Starting out at a strip club, new stripper Destiny (Constance Wu) struggles to fit in and survive in this new environment. Most of her tips are going to male management and she struggles to get along with the other girls until she meets Ramona (a dazzling Jennifer Lopez). Taking Destiny under her wing, Ramona teaches her how to hustle in the stripper business, granting her financial independence in the process. However, once the 2008 financial crisis hits, their wall street clientele starts disappearing, knocking the women off their financial perch. Determined to screw the men who screwed this country, Ramona and Destiny team up with two other girls to attract these men and take as much money from them as possible, by any means necessary.

Writer and director Lorene Scafaria does a lot right to make the film work, starting with taking the stigma out of the story and treating these women with humanity. The soundtrack is sophisticated, combining everything from rap to Frankie Valli to classical to Lorde. The camera work is gritty when it needs to be, especially at the beginning. However, the story wears thin about 60% of the way through as their schtick starts to feel monotonous.
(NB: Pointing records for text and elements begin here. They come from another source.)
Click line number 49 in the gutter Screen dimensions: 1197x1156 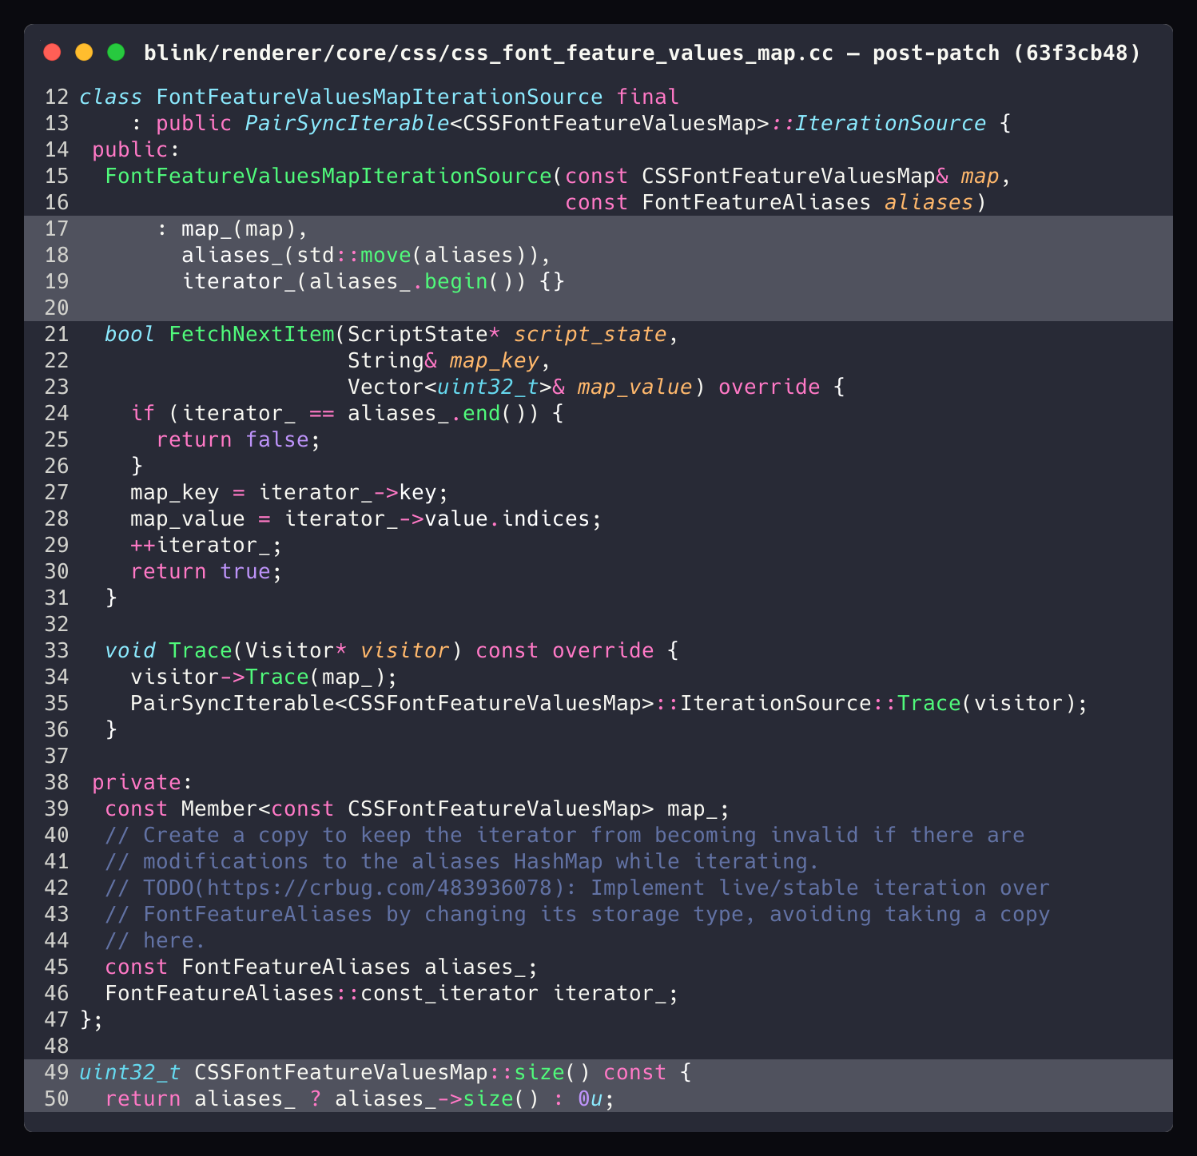point(56,1072)
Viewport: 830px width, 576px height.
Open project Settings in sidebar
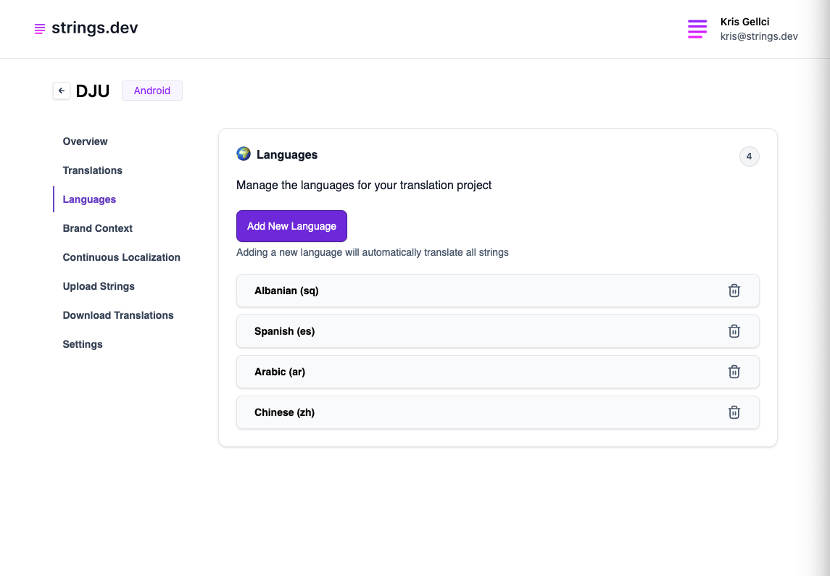click(83, 344)
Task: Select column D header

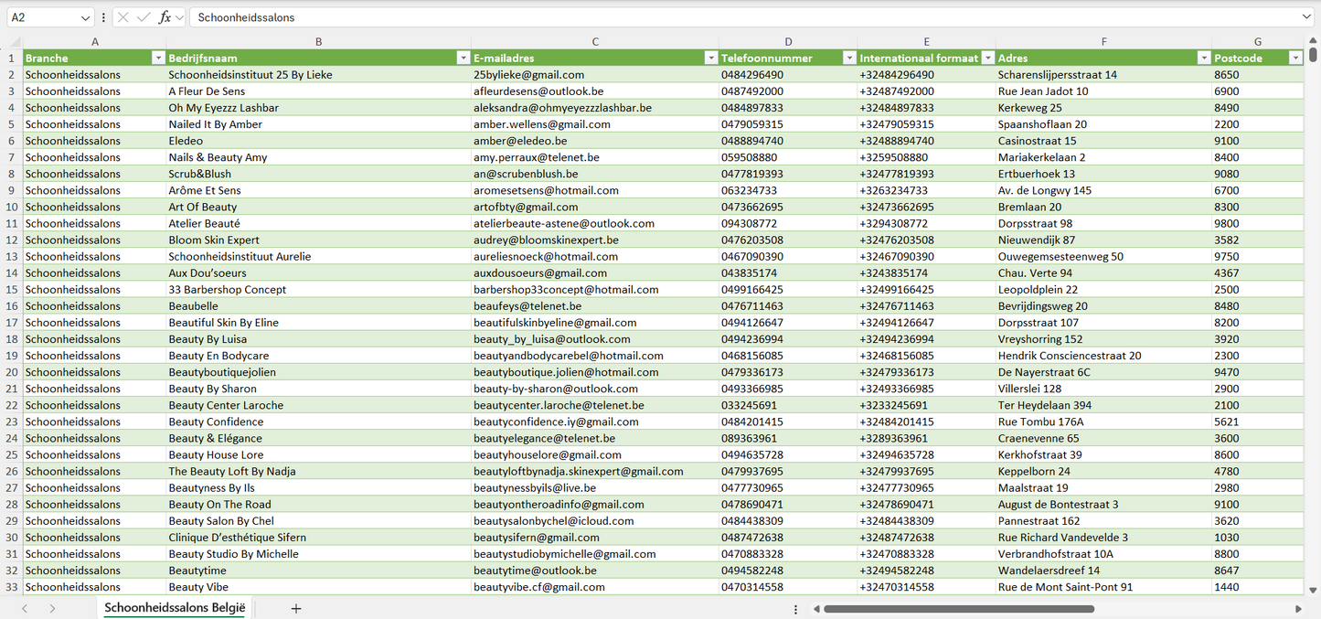Action: (x=788, y=41)
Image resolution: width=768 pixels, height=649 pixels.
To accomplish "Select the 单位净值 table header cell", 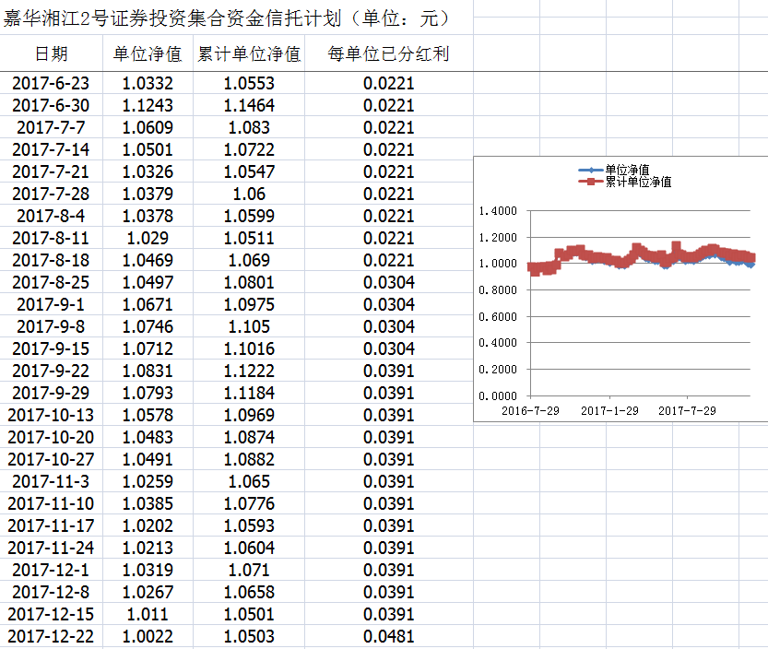I will click(148, 54).
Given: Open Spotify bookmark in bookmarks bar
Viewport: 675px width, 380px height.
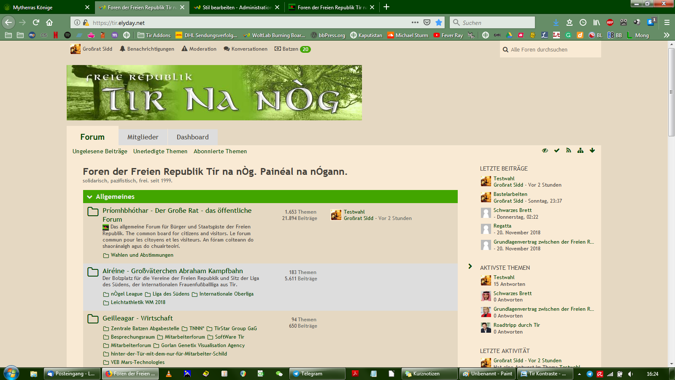Looking at the screenshot, I should [68, 35].

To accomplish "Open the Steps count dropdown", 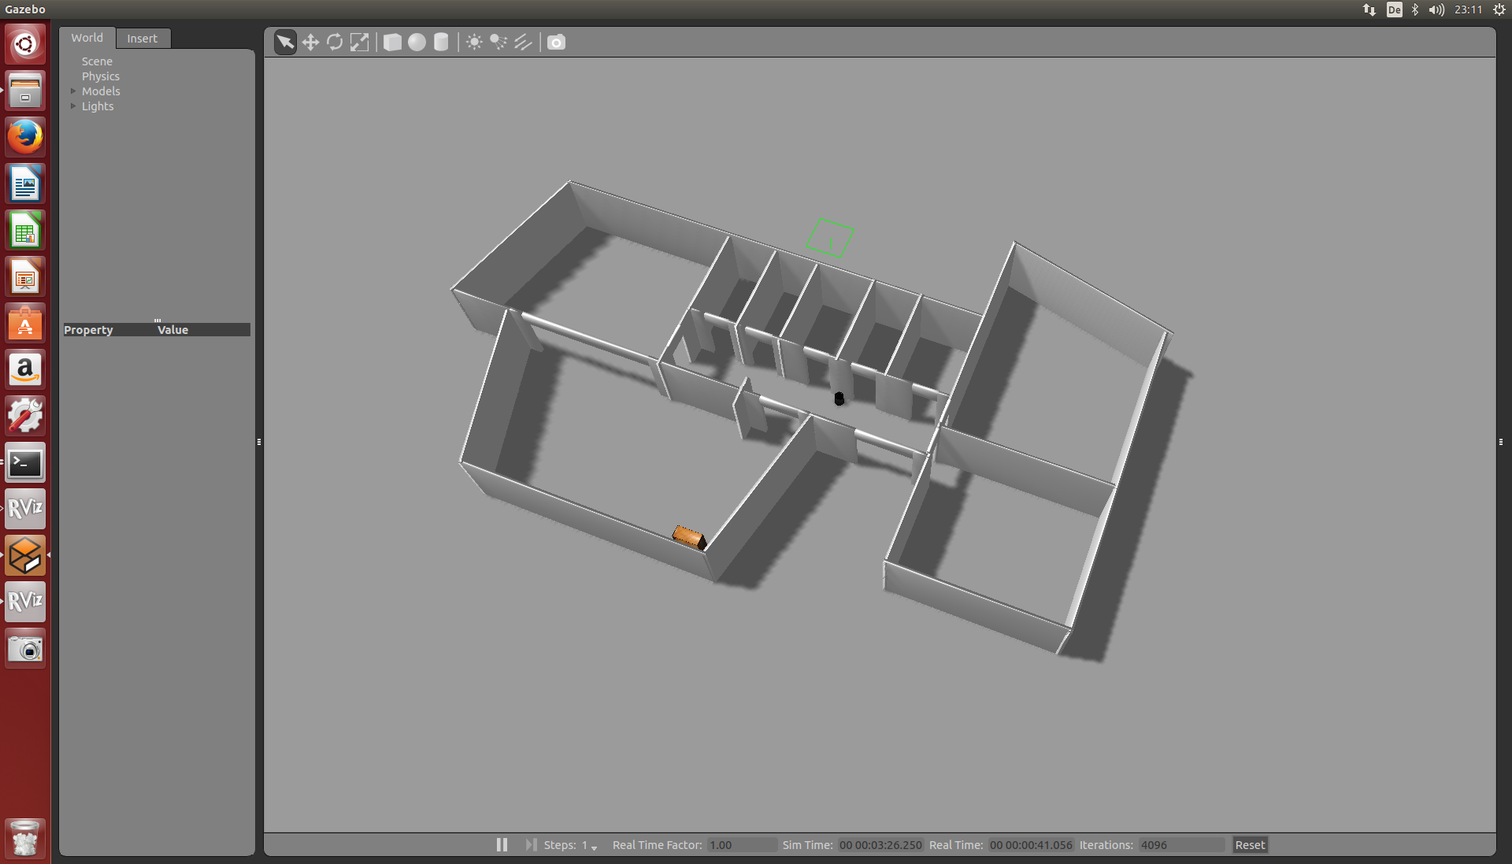I will (594, 847).
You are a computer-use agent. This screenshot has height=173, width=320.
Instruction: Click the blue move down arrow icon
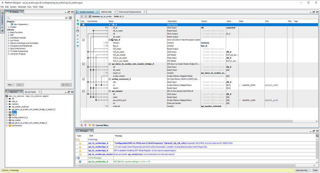[x=78, y=42]
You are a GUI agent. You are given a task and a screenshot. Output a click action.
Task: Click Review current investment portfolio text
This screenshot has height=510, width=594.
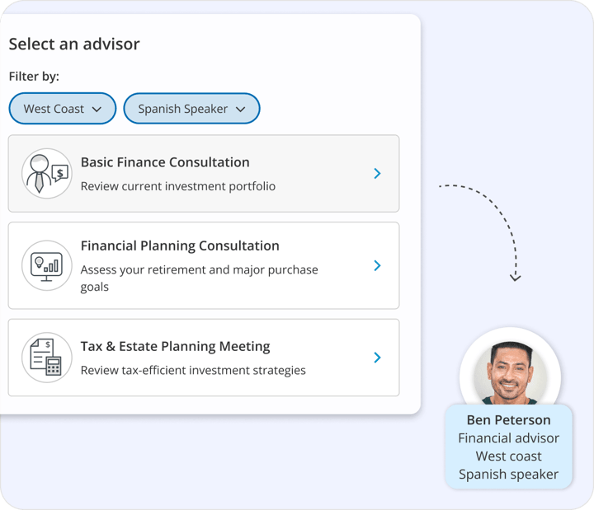point(178,186)
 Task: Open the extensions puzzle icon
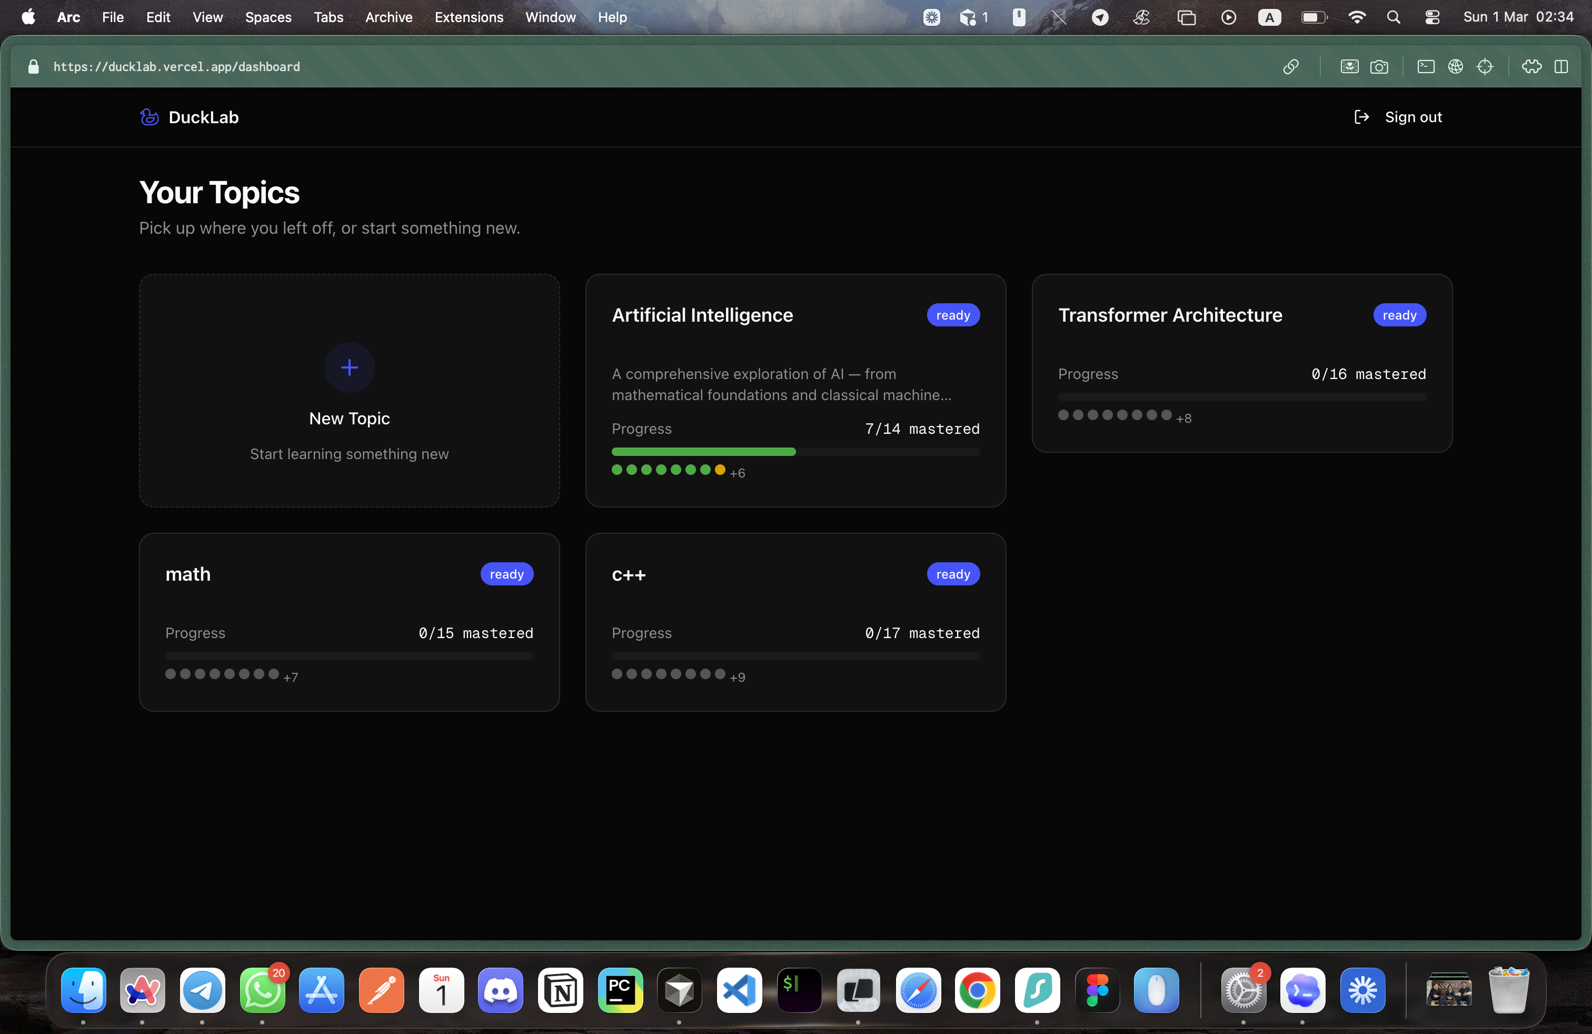click(1531, 66)
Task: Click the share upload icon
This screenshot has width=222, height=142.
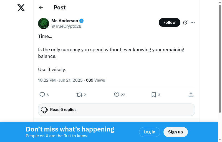Action: (x=191, y=95)
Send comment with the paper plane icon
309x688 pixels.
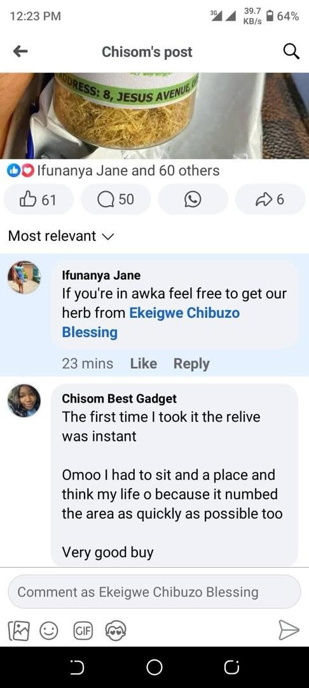(289, 631)
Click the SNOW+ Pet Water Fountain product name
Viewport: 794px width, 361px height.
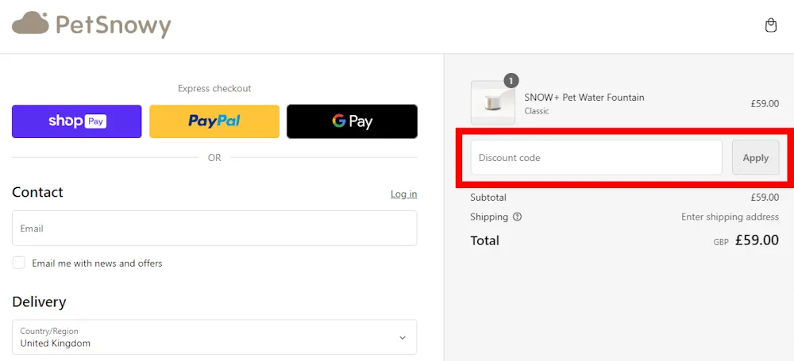coord(584,98)
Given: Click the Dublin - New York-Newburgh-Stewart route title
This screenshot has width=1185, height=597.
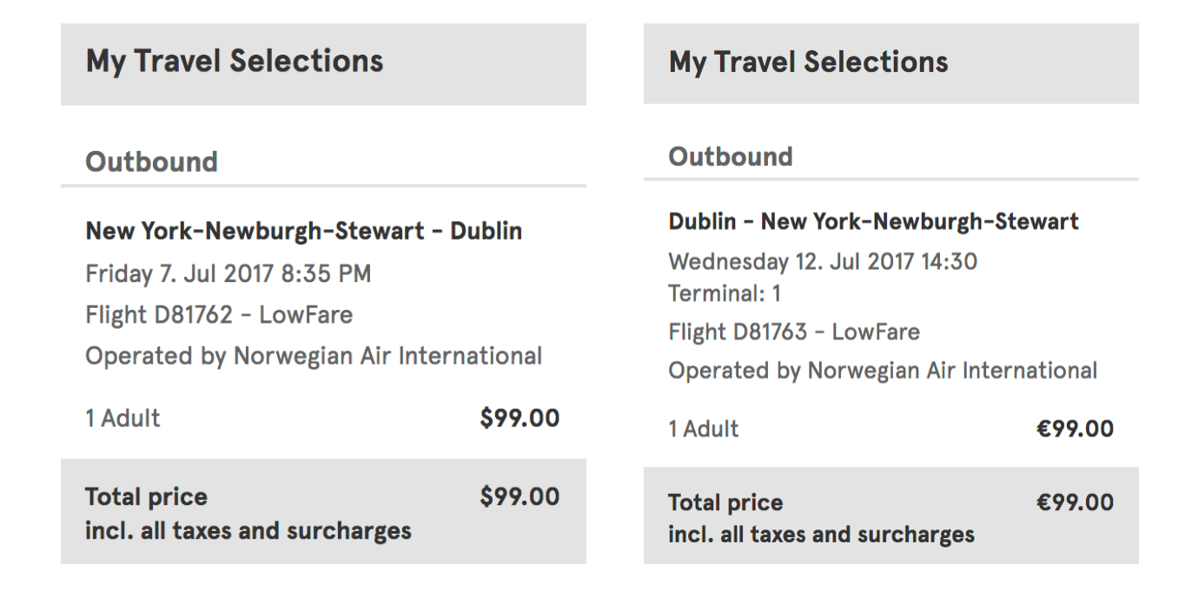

With its one hour and fifty-minute run time, there really isn’t an excuse for tediousness.

It’s really Wu’s and Lopez’s movie, their complicated relationship driving the whole affair. Even when things turn sour, the two women clearly care about each other and what the other thinks of them despite rough feelings between them. Based on the on Jessica Pressler’s article for New York Magazine’s The Cut, the relationship between the real-life women is a lot more fraught and complicated. Though this through-line of female friendship is a nice way to button the story, the question of whether there were enough repercussions for their actions remain.

As for its star-studded cast with the likes of Cardi B and Lizzo, their brief appearances leave much to be desired. Mainly used for comic relief at the beginning of the film, their presence is missed the rest of the film. It’s worth bringing up that maybe their casting would have been more effective as surprise cameo, similarly to a certain famous R&B singer who shows up midway through the film. As for the Oscar buzz surrounding the cast, especially Lopez, it might be a bit early to call it. Sure, it’s a solid, layered and empowering performance, but besides the glitter and gemstones and the twirling around, is it strong enough to be Oscar-worthy?

The film does a really good job separating stripping and sex work from the crimes these real women committed, condemning the latter but showing the beauty in the former. As much as our culture stigmatizes strippers, it still works. The athleticism and grace it takes to turn on the pole every night is enormous, and the film does an admirable job showing the art, thought and comradery that goes into the profession. If it glamourizes anything, it is the relationships made between the women, to the point of their ruin.